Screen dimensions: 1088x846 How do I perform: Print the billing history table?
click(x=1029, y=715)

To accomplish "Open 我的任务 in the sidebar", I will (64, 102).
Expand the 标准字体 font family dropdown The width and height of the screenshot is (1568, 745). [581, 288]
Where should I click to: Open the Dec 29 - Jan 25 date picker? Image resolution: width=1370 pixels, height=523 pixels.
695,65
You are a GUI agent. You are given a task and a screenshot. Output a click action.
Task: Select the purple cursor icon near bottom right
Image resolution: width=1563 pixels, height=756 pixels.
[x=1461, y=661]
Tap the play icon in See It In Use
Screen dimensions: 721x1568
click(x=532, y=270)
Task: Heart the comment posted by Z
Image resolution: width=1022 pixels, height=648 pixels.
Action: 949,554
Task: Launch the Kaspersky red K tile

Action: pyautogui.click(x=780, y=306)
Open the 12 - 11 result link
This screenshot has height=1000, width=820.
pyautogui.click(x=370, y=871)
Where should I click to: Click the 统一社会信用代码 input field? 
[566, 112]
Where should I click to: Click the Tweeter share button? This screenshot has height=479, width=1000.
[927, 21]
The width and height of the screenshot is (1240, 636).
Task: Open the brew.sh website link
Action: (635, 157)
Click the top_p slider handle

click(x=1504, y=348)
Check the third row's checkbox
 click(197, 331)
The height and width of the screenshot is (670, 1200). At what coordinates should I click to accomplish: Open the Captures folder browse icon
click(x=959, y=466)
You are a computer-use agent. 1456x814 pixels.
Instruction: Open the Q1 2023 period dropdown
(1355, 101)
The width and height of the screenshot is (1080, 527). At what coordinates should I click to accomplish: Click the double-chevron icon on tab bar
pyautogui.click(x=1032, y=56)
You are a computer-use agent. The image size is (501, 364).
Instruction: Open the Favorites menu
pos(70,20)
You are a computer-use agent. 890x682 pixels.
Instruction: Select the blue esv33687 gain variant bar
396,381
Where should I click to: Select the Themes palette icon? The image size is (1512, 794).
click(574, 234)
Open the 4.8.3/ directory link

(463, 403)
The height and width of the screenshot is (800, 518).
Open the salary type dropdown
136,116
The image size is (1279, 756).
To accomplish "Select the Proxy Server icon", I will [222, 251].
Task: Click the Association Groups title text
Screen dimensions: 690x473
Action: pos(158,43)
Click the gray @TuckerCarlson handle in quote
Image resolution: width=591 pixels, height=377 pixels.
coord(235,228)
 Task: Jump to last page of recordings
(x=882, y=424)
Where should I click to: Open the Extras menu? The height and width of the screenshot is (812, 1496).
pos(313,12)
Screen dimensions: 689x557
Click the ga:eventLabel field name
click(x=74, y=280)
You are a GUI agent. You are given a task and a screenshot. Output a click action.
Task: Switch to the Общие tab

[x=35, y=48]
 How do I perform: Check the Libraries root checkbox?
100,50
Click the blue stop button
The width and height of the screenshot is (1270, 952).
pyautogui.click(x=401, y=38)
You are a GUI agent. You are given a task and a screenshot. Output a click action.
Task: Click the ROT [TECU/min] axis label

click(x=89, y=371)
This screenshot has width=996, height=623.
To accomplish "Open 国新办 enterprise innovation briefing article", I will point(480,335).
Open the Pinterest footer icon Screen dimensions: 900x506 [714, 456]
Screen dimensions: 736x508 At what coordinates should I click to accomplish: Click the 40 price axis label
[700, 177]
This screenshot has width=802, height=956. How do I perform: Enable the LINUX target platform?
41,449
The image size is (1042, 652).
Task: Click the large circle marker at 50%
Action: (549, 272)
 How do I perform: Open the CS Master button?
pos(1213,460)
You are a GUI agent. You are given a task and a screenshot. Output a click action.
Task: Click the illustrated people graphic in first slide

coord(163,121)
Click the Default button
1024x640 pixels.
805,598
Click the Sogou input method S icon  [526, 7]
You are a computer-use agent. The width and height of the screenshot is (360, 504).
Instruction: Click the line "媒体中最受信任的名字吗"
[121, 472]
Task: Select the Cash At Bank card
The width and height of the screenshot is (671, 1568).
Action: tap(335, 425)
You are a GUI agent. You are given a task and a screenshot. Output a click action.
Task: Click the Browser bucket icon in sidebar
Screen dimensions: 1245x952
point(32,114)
------------------------------------------------------------------------
#### [Goal]
Extract every line of the data above that contains the string "input", matching case exactly.

#### [Worked solution]
Where should I click to: Click the 统一社会信用代码 input field? 
Click the Sogou input method S icon  [526, 7]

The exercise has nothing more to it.